Stated task.
Pick out each line in the entries below that contains the word "Select" and copy those lines. Case matters.

[Target position entries]
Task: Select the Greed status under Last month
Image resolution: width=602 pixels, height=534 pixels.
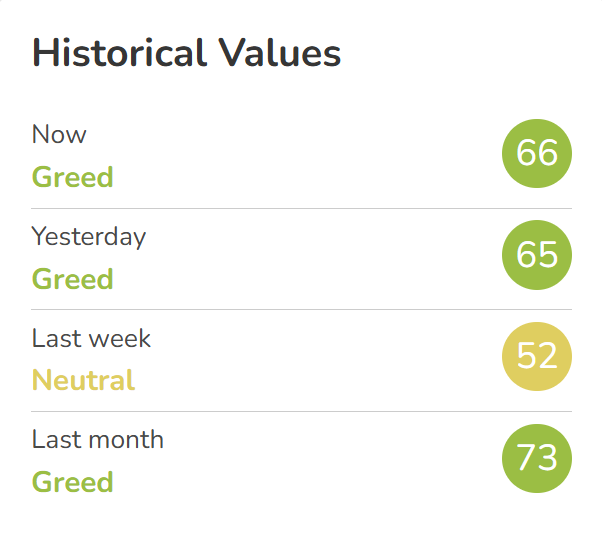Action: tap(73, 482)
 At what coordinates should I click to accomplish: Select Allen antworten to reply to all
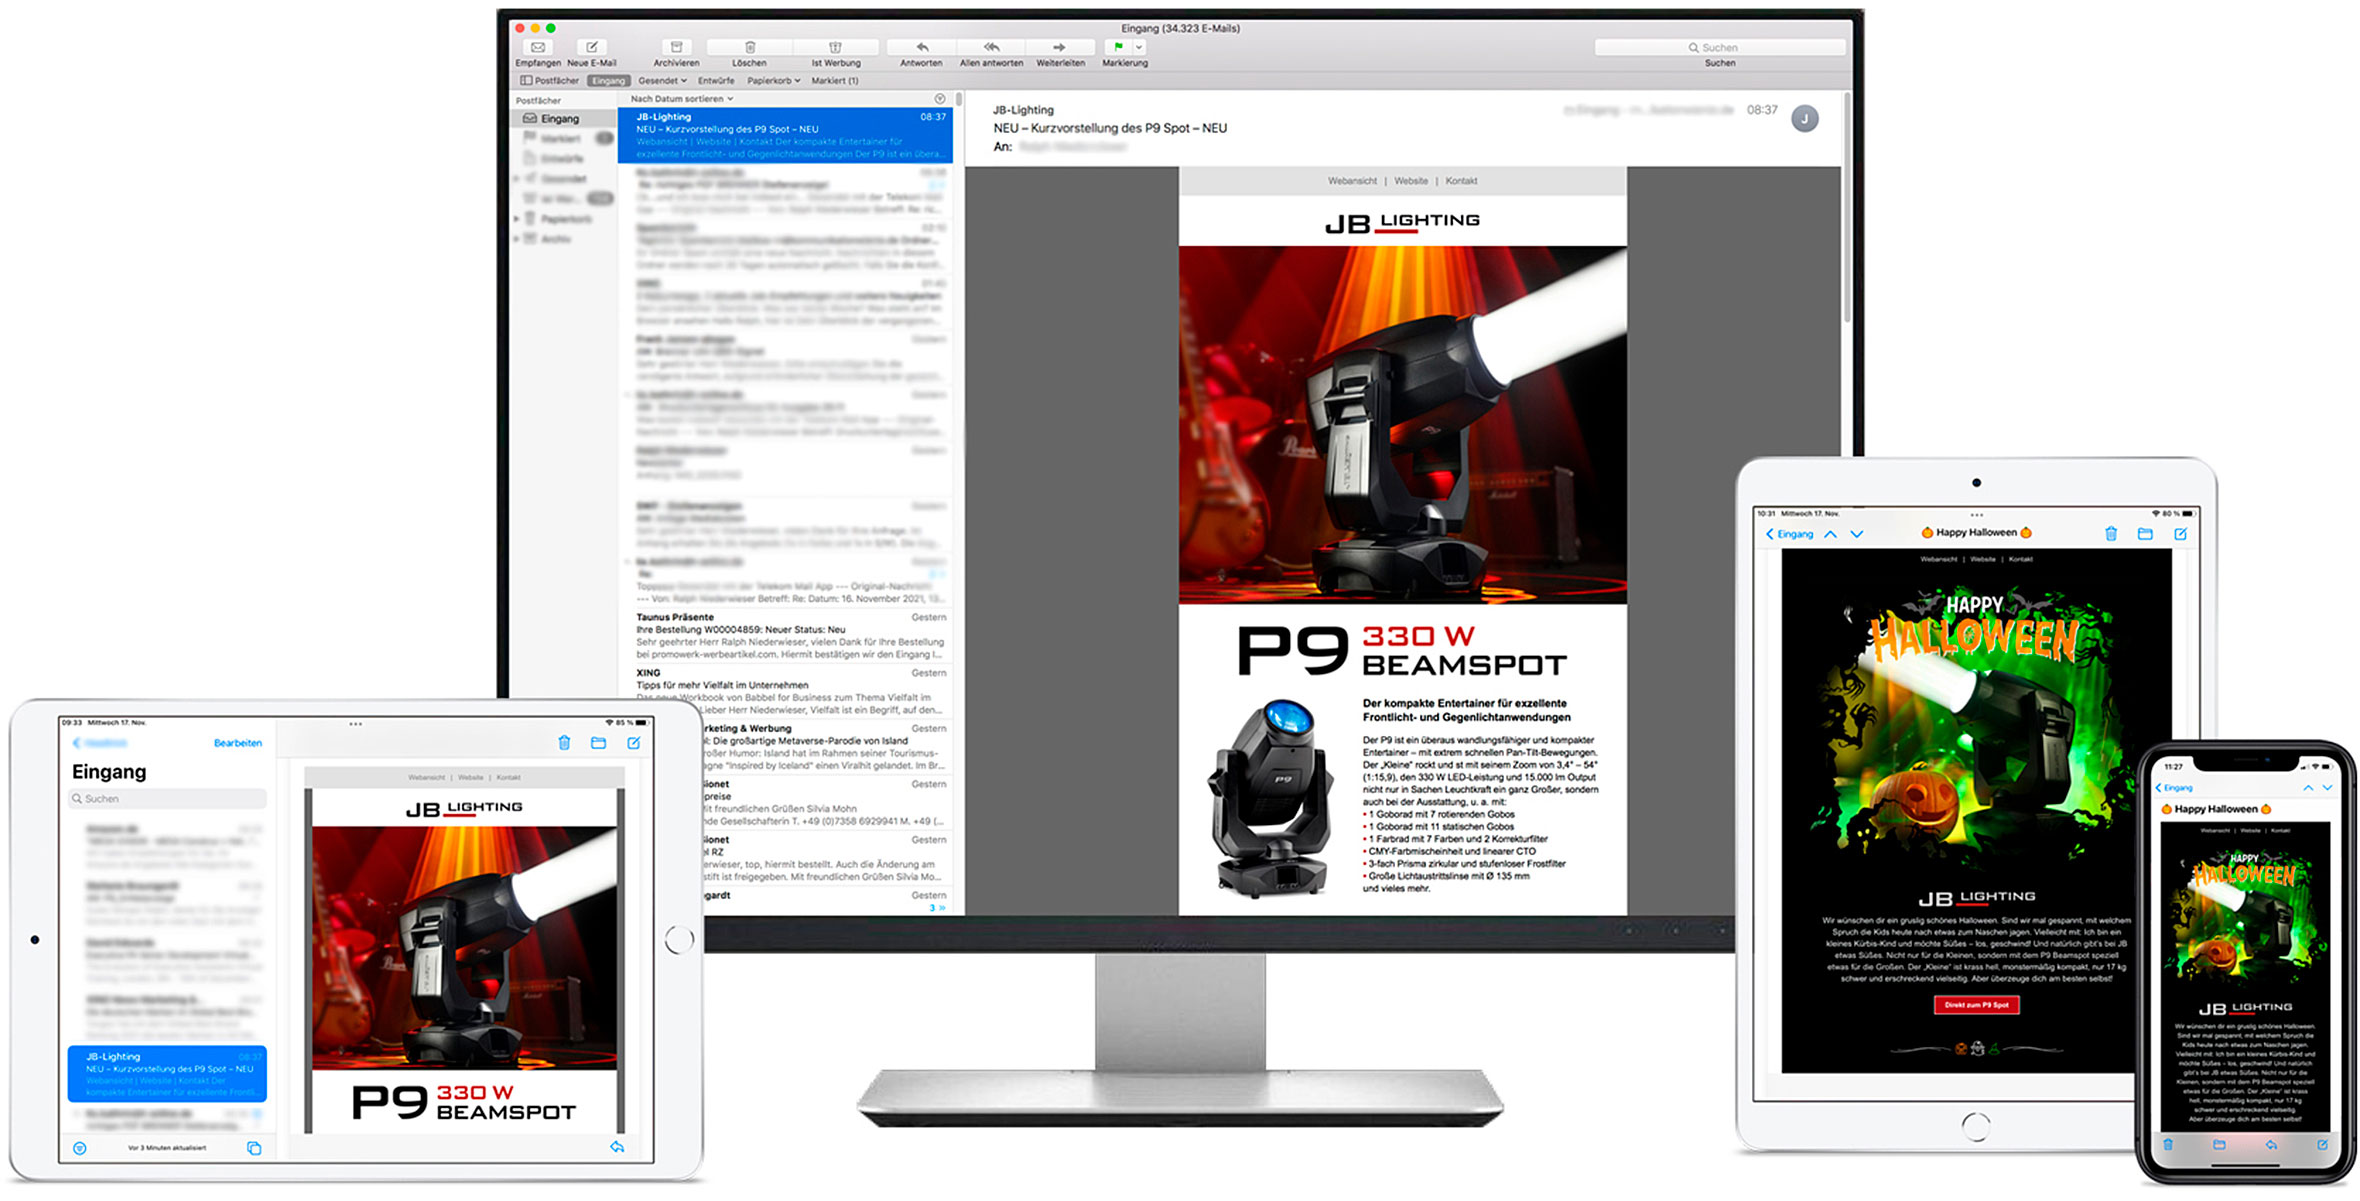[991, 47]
==
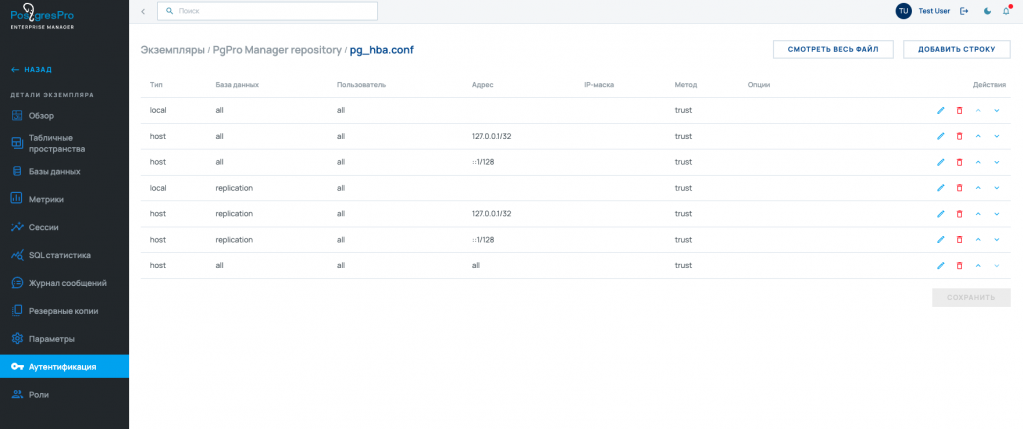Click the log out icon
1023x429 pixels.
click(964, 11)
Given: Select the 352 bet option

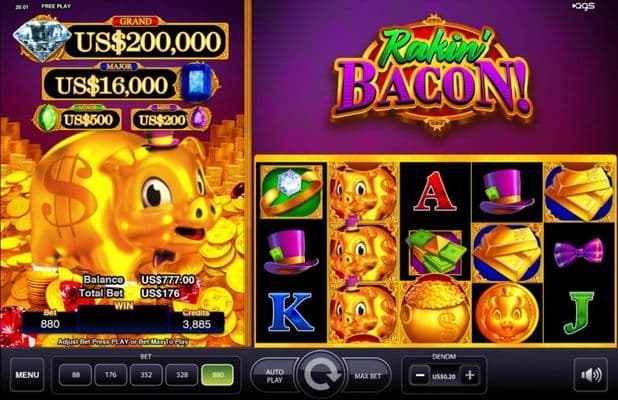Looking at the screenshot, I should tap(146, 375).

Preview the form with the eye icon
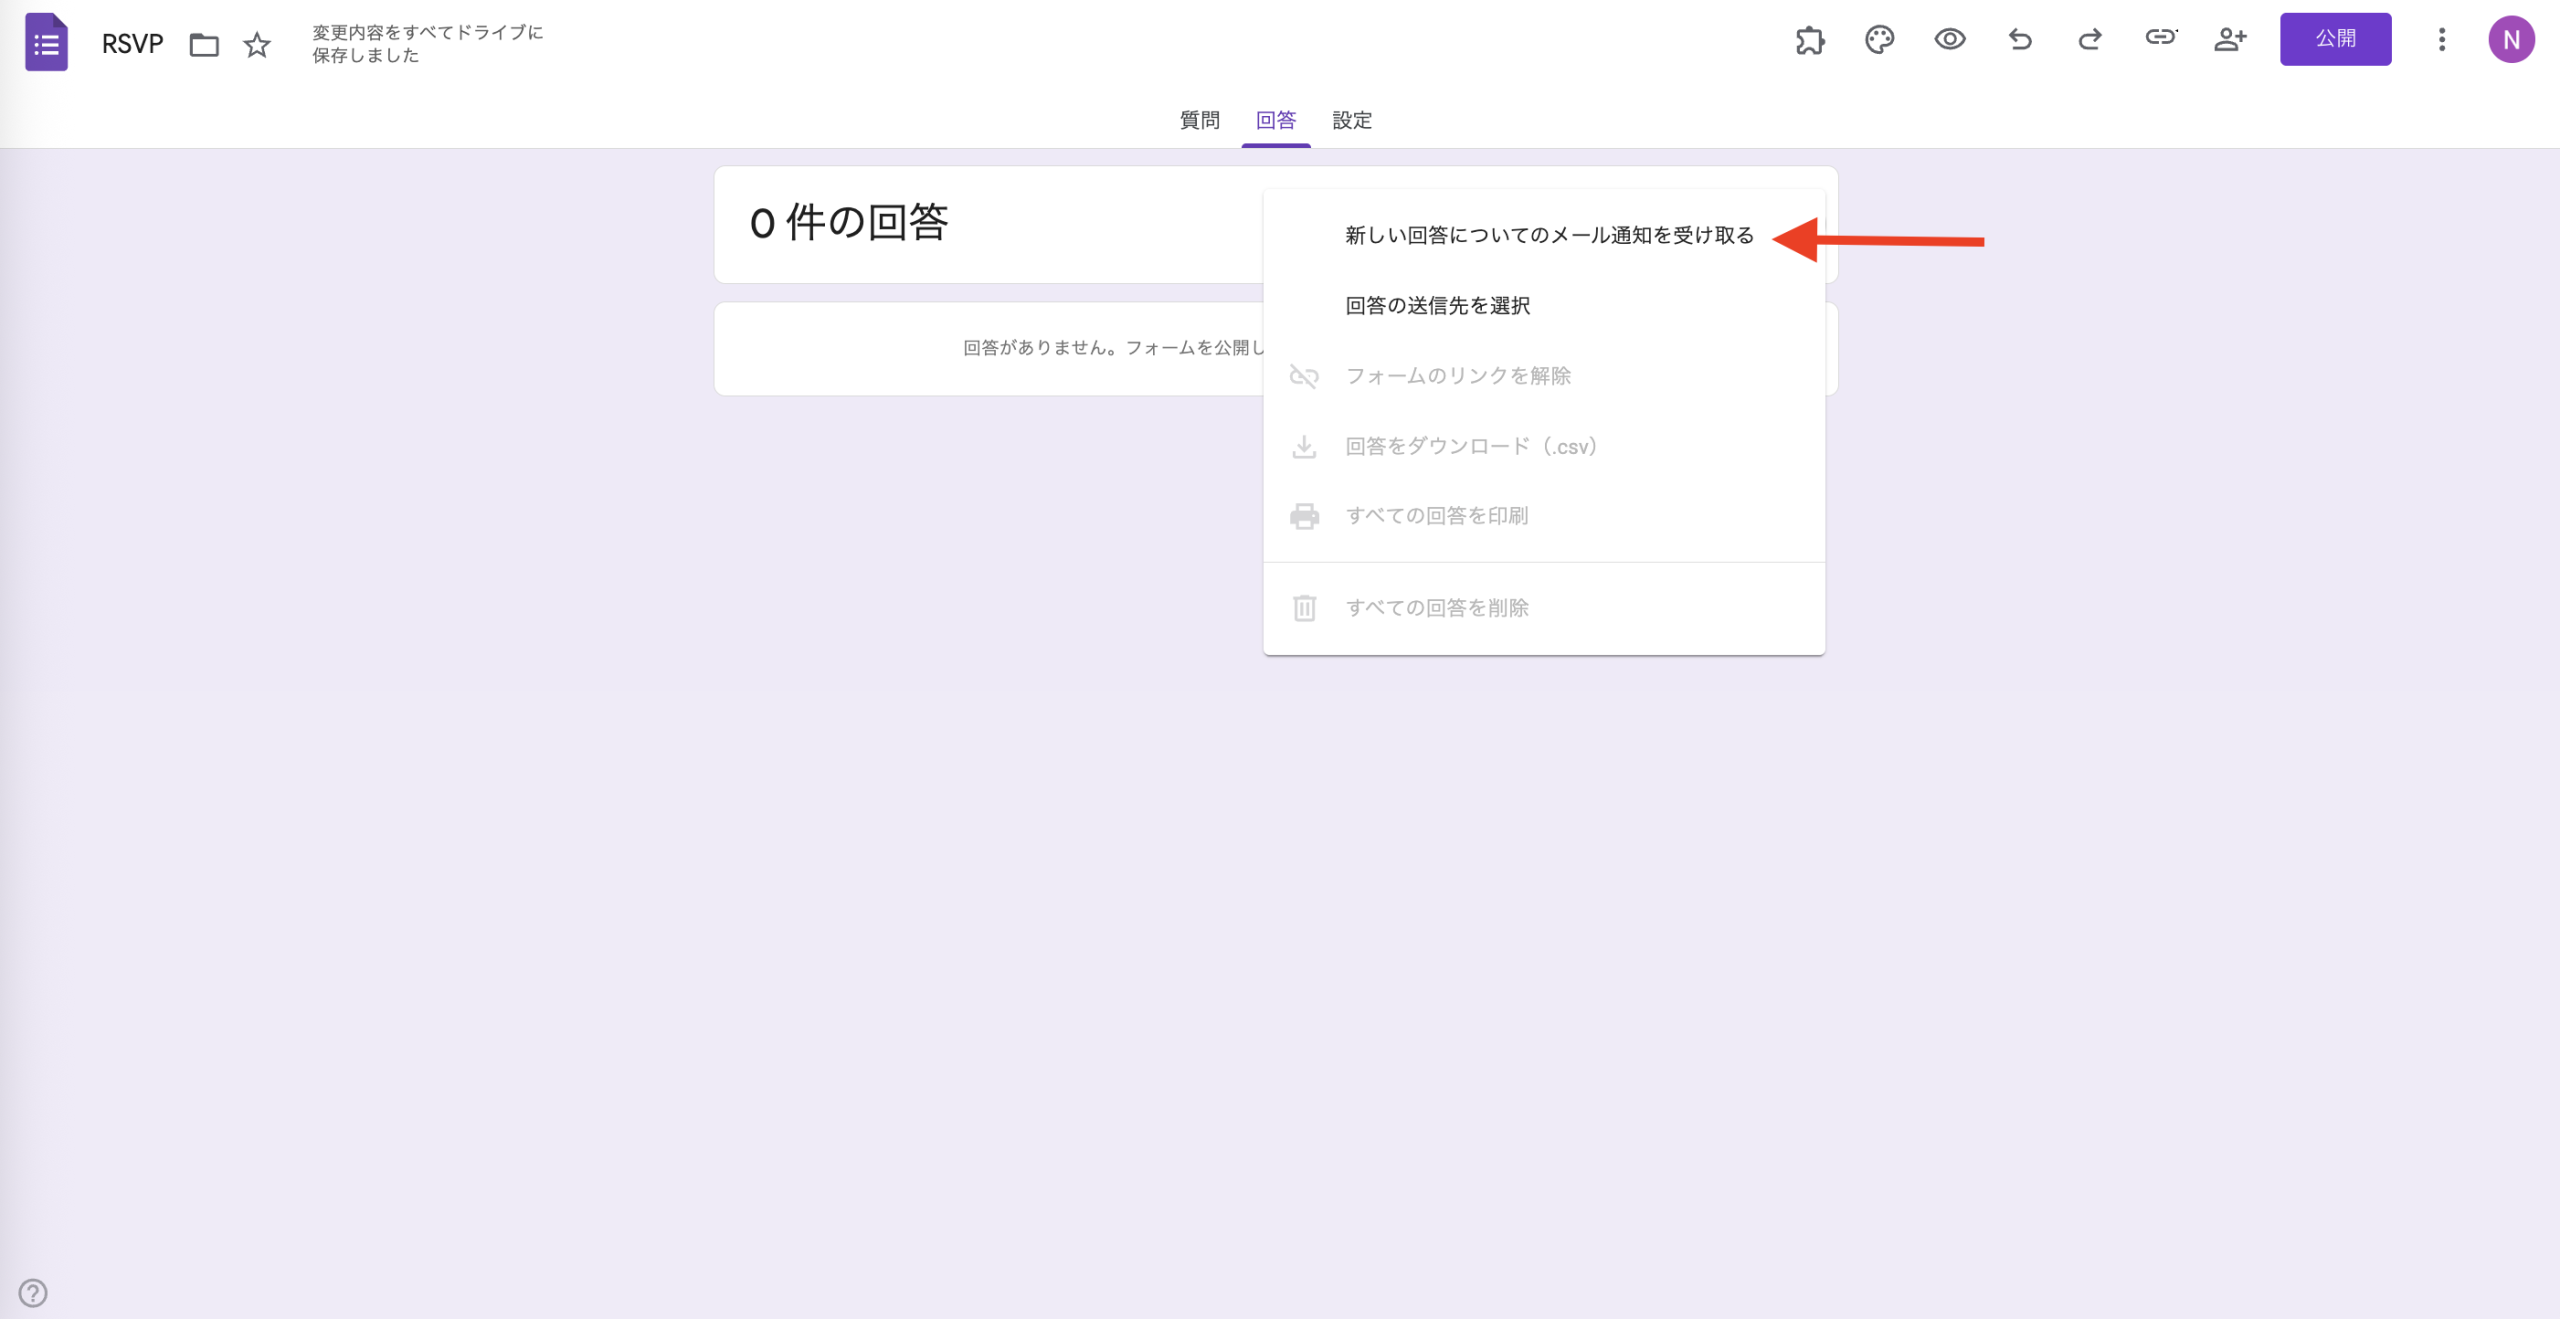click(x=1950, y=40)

Worked solution.
Task: Select the Greed status under Last month
 At what coordinates should I click to accomplish: Select Allen antworten to reply to all
Given: Select the 352 bet option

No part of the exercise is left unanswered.